第六章
└五
「ふふっ、はー…笑いすぎちゃった!」
目尻に浮かんだ涙を指先で拭いながら、ふとやたさんの方を見る。
「……?」
やたさんは、何も言わずに柔らかい笑みを浮かべながら私をジッと見つめている。
その表情があまりに穏やかで…
私も次に掛ける言葉を失ったまま彼を見ていた。
暑い日差しを掻き混ぜるように、心地いい風が私たちの間を抜けていく。
少し汗ばんだ額にはとても心地よかった。
(あれ……?)
ここで私はあることに気付く。
やたさんの着物は夏らしい白っぽい生地だけれど…
決してぺらぺらした安物ではなくて、なかなか上等そうに見える。
銀糸で入った織りが何とも上品だ。
そのせいか、柔らかい彼の笑顔もどこかしら凛とした印象を受けた。
そして何より、この長い黒髪。
男の人とは思えないほど、美しい髪だった。
簡単に結われていて、髪飾りも質素なものだったけれど…
艶やかな髪の一本一本が、やたさんの身分がそう低いものでは無いことを教えていた。
こんな上等な格好をしている割に、やたさんはちっとも汗をかいているようには見えない。

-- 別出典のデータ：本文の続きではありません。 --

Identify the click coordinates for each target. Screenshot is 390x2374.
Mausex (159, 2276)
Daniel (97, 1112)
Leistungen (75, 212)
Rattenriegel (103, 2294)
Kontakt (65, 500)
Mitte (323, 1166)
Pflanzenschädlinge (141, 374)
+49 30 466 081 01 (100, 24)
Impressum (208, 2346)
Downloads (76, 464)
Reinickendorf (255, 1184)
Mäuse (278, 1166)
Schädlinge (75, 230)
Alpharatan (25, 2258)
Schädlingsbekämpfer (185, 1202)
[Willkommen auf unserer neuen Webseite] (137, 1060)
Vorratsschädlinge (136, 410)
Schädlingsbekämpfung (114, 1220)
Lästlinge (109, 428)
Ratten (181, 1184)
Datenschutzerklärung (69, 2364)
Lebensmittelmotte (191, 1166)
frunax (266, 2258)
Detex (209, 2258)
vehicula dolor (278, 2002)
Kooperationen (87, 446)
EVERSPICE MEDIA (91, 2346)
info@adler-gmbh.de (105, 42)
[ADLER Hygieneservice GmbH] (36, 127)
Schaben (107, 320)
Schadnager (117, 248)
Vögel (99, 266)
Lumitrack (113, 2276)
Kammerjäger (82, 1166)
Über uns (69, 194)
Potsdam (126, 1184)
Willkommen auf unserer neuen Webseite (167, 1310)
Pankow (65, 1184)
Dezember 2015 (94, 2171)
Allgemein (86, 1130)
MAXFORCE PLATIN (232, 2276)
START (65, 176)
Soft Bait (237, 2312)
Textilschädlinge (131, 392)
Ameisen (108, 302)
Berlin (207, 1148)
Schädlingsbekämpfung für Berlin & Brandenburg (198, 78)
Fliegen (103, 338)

綺麗に通った鼻筋は汗粒ひとつ浮かべずに、彼の整った顔立ちを引き立てていた。
時折、風に軽やかに揺れる髪に、私はなんだかドキッとしてしまう。
(…不思議な人…)
こいういう形容がまさにしっくり来る。
どこか貴族の人が物見にでも来ているのだろうか?
「あ、あの…」
「ん?どうしたんやか?」
やたさんは、すっと私の顔を見た。
「なんで…私を呼んだんですか?」
「………」
私の質問に、やたさんは口元だけ笑って答える。
「んー。ウチは占いみたいんをやっていてなぁ」
「占い?」
「お嬢はんがちょっとかり気になってなぁ…」
そう言ってやたさんは私の頬に手を伸ばした。
「―っ」
やわやわと私の頬を撫でながら、やたさんは少しだけ真剣な視線を投げる。
「…何よ悩み事があるんやない?」
「…あ…っ」
さっきまでの優しい眼差しとは打って変わって、まるで射抜くような鋭い眼光。
さっと私の背中に冷たいものが走る。
「あ、あの私…」
「……………」
全てを見通すかのように澄んだ黒い瞳に、私の口はまるで魔法に掛かったように言葉を続けていく。
「記憶…が無くて…」
私が話し始めると、やたさんの表情は再びふわんと緩くなった。
そんな彼の様子に促されるように、私はぽつぽつと今までのことを話し始めた。